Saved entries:
---

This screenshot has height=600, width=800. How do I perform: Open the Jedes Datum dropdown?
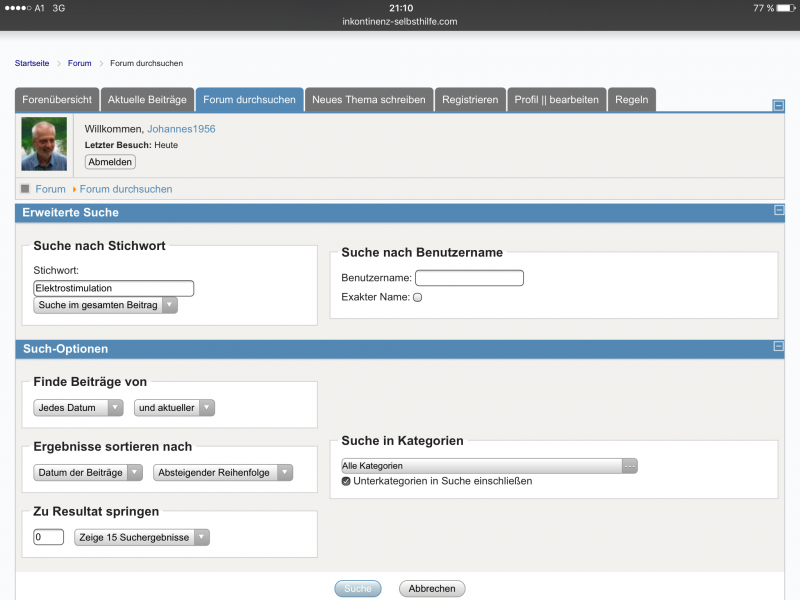pyautogui.click(x=78, y=408)
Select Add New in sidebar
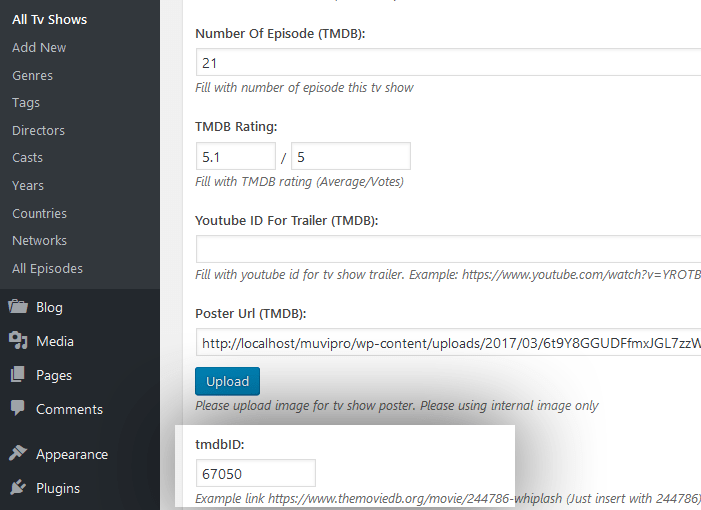The width and height of the screenshot is (701, 510). (x=39, y=47)
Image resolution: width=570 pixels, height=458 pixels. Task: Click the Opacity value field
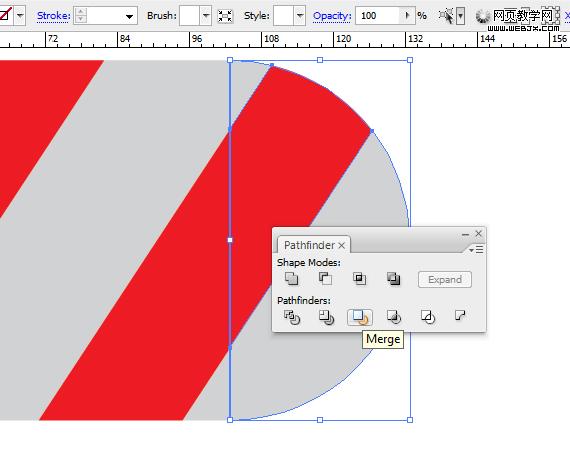(x=378, y=16)
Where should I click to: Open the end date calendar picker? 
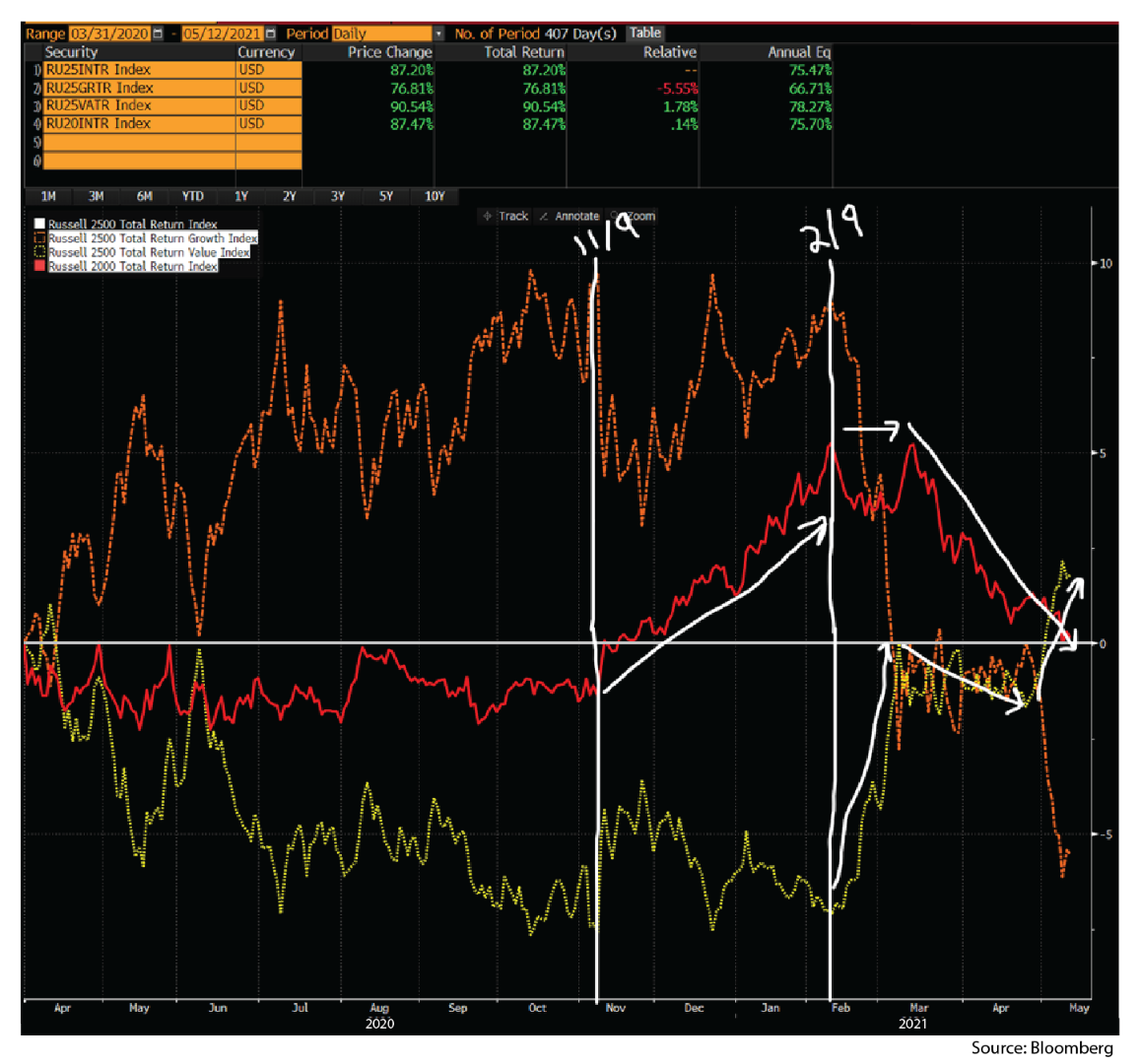click(x=271, y=34)
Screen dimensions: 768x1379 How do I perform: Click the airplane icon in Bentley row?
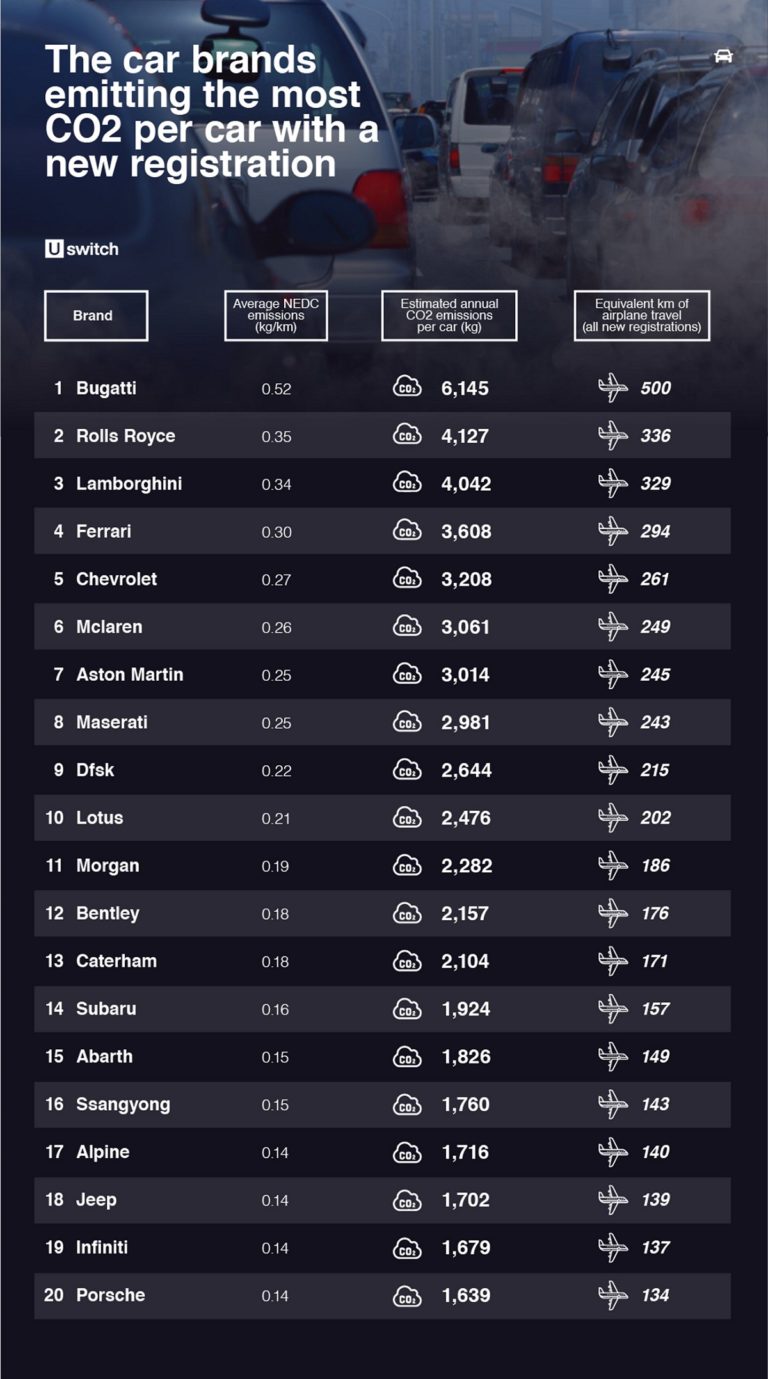(x=612, y=913)
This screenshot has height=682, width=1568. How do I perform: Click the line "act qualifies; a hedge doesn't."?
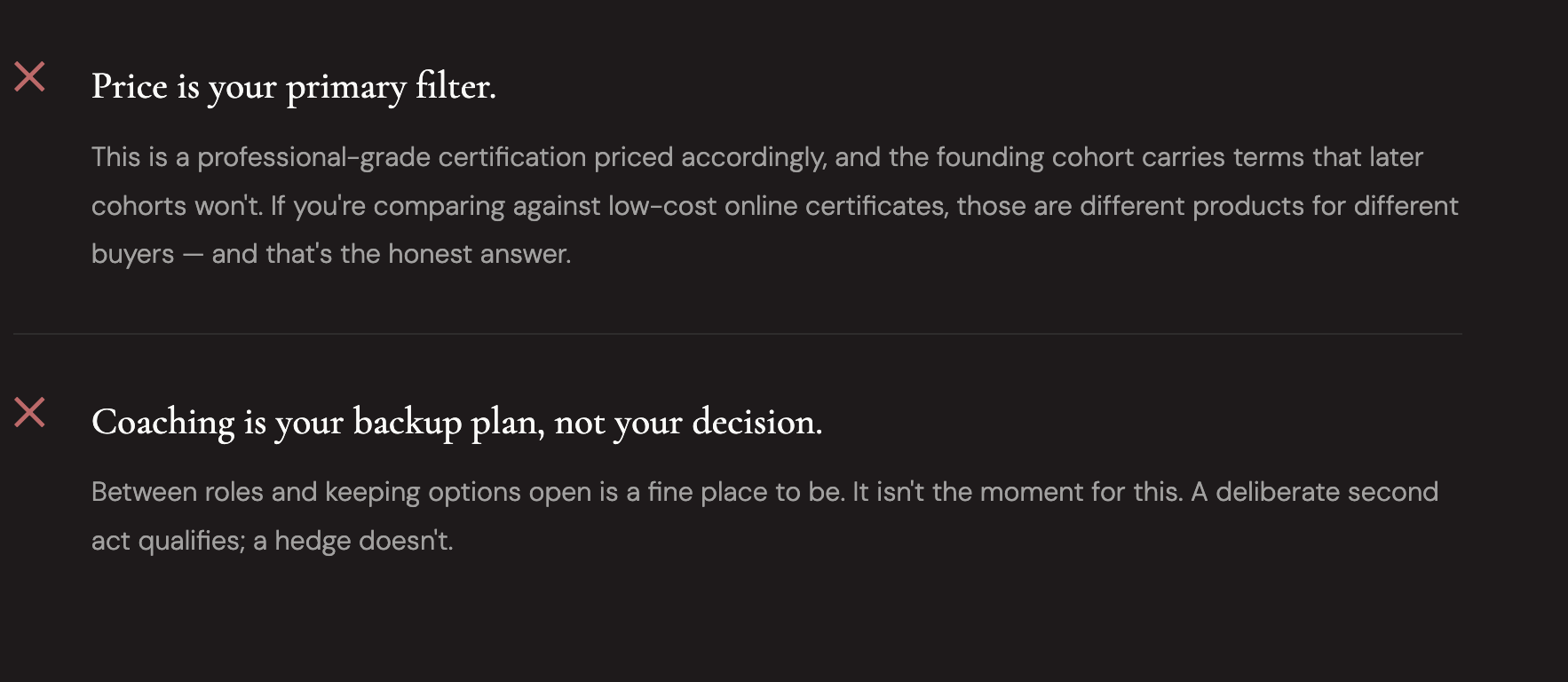[273, 541]
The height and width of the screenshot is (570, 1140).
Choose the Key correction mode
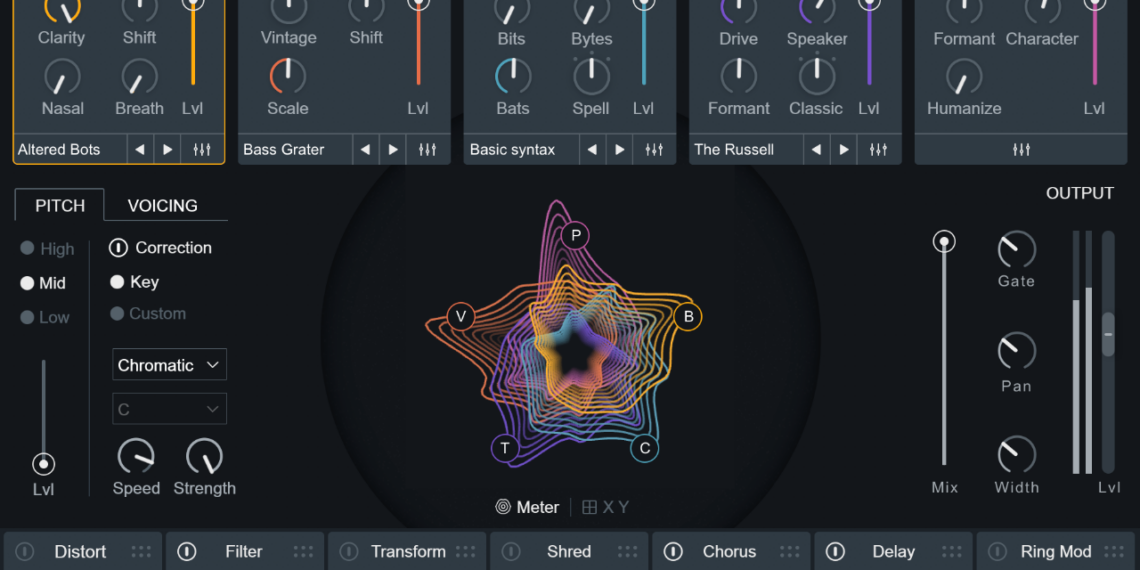(x=117, y=282)
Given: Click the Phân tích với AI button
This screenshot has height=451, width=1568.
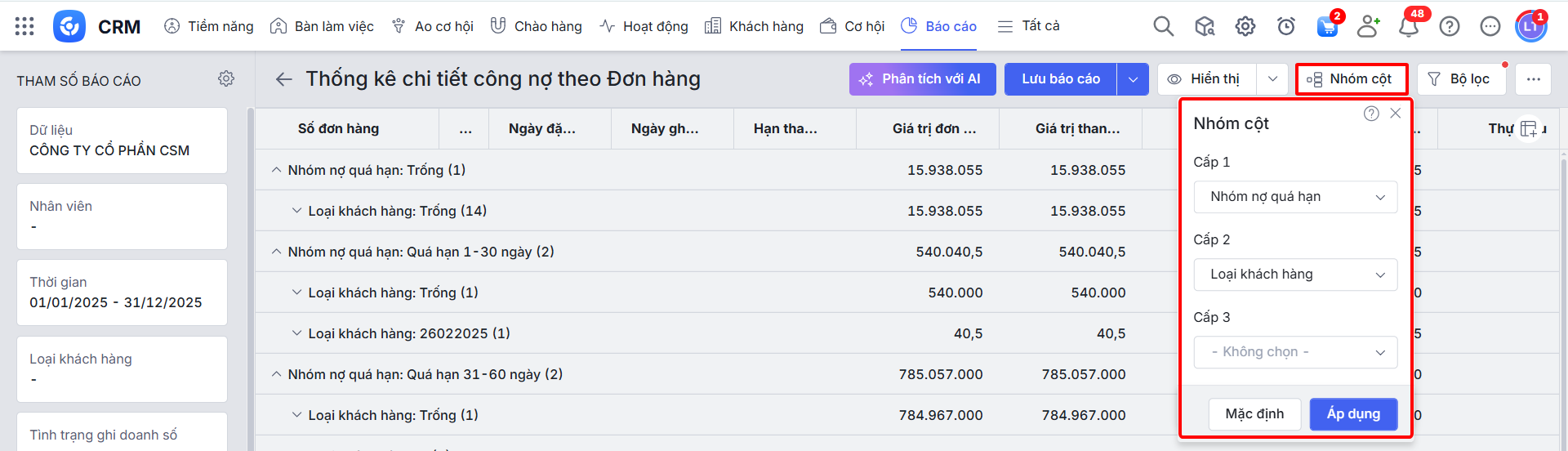Looking at the screenshot, I should pos(922,79).
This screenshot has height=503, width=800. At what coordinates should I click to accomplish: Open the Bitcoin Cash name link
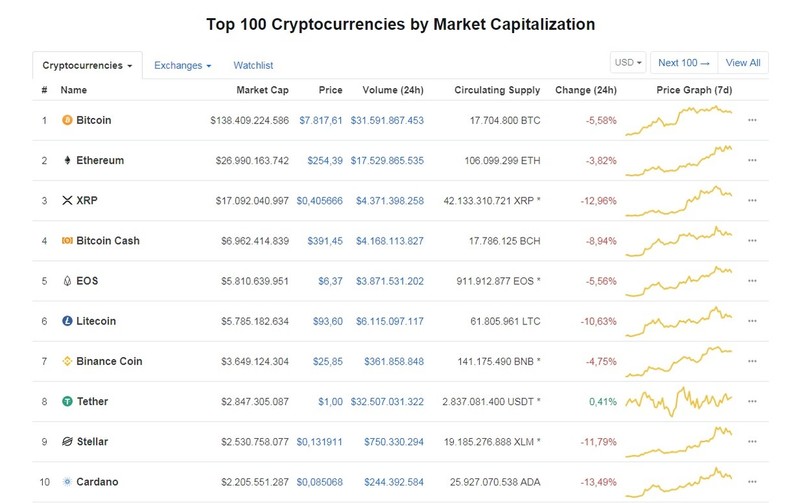[108, 241]
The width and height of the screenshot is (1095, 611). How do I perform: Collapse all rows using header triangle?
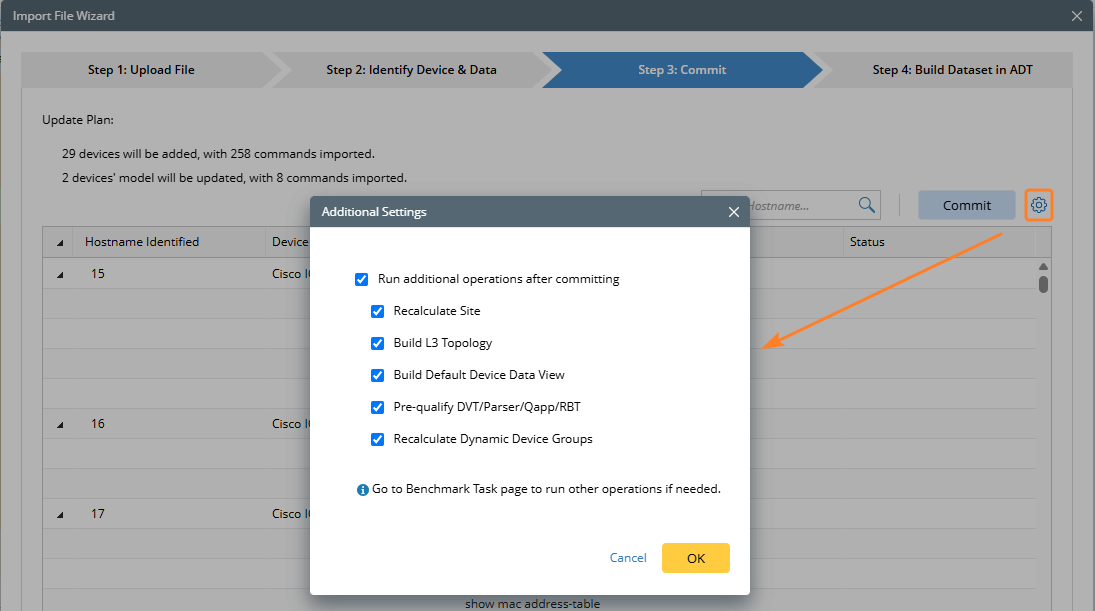pyautogui.click(x=60, y=243)
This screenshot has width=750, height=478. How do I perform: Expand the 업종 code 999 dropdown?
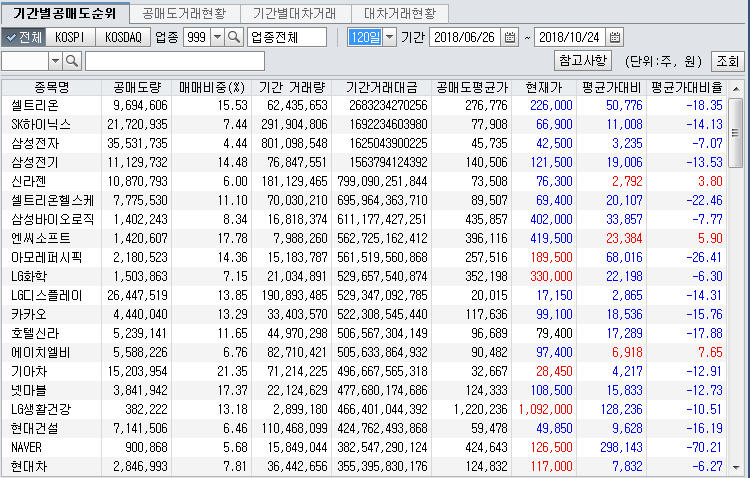coord(217,38)
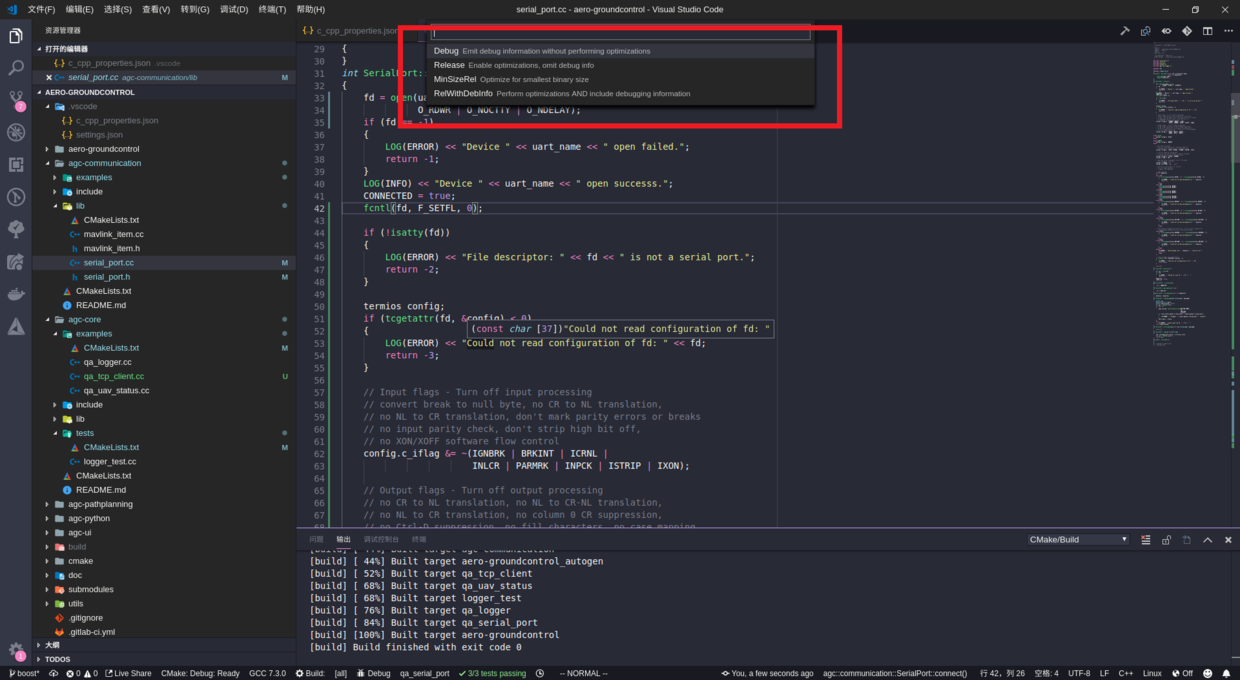Open the 调试(D) menu
The image size is (1240, 680).
[x=233, y=9]
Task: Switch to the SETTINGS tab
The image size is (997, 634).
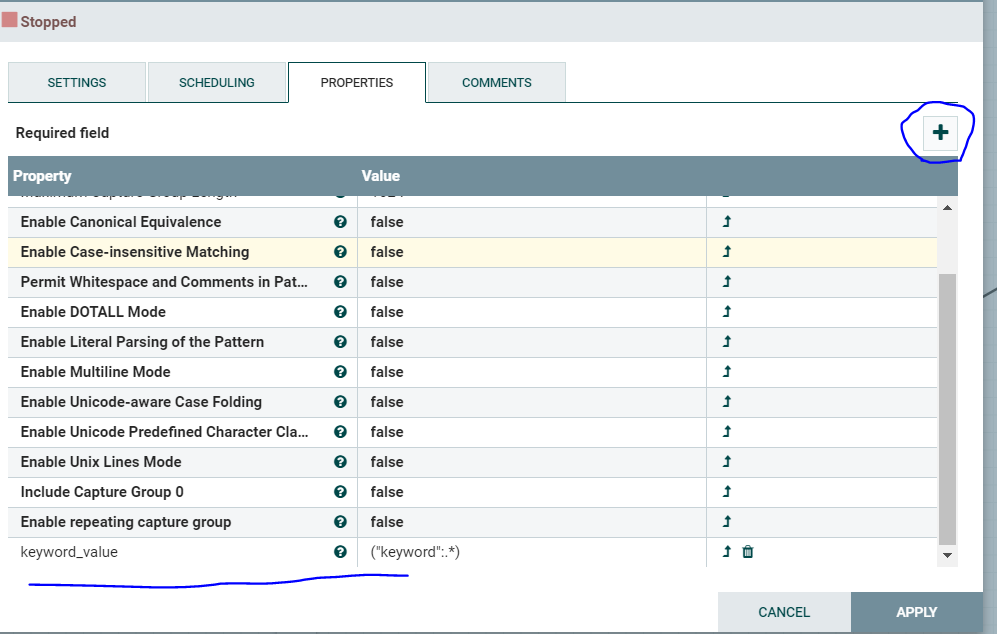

---

DIRECTIONS:
Would you please print out all the records above exactly, minus any pictures?

RESULT OF THE EXERCISE:
This screenshot has height=600, width=800. How do I perform: Open the Jedes Datum dropdown?
pyautogui.click(x=78, y=408)
Select Add New in sidebar
The width and height of the screenshot is (701, 510). (x=39, y=47)
Image resolution: width=570 pixels, height=458 pixels. Task: Click the Opacity value field
(x=378, y=16)
Where should I click to: Open the end date calendar picker? 
click(x=271, y=34)
Screen dimensions: 768x1379 How do I perform: Click the airplane icon in Bentley row?
(x=612, y=913)
This screenshot has height=682, width=1568. How do I perform: Click the line "act qualifies; a hedge doesn't."?
[273, 541]
The height and width of the screenshot is (570, 1140).
Choose the Key correction mode
(x=117, y=282)
Given: Click the Phân tích với AI button
This screenshot has height=451, width=1568.
Looking at the screenshot, I should pos(922,79).
This screenshot has height=503, width=800. At what coordinates should I click to accomplish: Open the Bitcoin Cash name link
[108, 241]
The width and height of the screenshot is (1095, 611). How do I perform: Collapse all rows using header triangle?
pyautogui.click(x=60, y=243)
This screenshot has width=750, height=478. How do I perform: Expand the 업종 code 999 dropdown?
coord(217,38)
Open the 调试(D) menu
The image size is (1240, 680).
[x=233, y=9]
Task: Switch to the SETTINGS tab
The image size is (997, 634).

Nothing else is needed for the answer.